Is it possible to add a process ahead of the clog prone areas to intentionally form the struvite? somewhere easily/cheaply cleaned, with the effect of robbing the fluid of the constituents before they form in "expensive" locations of the process? Basically create the BEST conditions for struvite, and isolate it from your process.

In my area, we deal with hard water, and plumbing fixtures suffer a buildup of lime which slows things down and clogs small orifices like shower heads. Our newest shower head, instead of having orifices drilled in metal, has the orifices molded in a rubber membrane which is supported by a metal plate with holes for these rubber orifice "nipples" to poke through. Now, if I notice a clog forming and the jet of water stopped or going sideways, I just rub my hand over the the nipples and flex them, cracking the lime scale which then gets rinsed out.
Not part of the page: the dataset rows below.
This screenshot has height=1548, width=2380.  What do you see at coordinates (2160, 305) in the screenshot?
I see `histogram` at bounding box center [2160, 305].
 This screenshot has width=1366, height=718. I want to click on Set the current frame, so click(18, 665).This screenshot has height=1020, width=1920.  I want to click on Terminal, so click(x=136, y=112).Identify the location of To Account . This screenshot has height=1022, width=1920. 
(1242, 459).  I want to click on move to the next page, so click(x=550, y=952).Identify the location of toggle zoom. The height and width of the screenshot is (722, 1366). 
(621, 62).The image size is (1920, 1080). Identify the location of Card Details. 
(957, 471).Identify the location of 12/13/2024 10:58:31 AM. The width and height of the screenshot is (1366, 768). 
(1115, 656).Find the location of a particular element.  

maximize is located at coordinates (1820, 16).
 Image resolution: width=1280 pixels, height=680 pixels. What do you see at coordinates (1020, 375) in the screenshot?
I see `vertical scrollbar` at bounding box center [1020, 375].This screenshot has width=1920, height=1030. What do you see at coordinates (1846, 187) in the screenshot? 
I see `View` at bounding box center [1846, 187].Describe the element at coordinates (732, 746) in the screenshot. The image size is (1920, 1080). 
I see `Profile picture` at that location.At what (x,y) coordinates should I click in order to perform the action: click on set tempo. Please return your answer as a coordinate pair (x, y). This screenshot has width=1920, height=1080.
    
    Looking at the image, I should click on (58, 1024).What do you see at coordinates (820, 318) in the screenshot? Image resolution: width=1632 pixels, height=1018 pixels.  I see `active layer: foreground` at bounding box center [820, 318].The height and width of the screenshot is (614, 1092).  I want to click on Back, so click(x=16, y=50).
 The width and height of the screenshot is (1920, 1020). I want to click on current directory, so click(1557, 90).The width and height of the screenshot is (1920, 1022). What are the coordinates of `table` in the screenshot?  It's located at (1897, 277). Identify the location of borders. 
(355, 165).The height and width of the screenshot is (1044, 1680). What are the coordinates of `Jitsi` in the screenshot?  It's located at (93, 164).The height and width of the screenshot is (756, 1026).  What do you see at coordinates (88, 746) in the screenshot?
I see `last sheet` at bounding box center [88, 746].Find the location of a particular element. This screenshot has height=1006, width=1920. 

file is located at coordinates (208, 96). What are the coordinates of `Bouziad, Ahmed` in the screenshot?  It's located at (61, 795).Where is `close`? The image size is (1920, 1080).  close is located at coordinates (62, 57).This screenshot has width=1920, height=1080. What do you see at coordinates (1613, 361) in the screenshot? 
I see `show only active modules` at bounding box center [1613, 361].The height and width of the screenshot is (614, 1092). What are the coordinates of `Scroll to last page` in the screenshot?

Is it possible to make some of the plumbing using flexible pipe instead of rigid PVC (what your photo looks like) allowing you to crack the struvite formations loose while they are still thin?
Maybe pulsing a higher pressure to stretch the pipes enough to crack the struvite?
Or possibly a double wall system, rigid on the outside, with rubber pipe inside, and pulsing a high pressure in the in-between space to collapse the inner tube to crack the struvite?

Flexible piping also eliminates some elbows, right?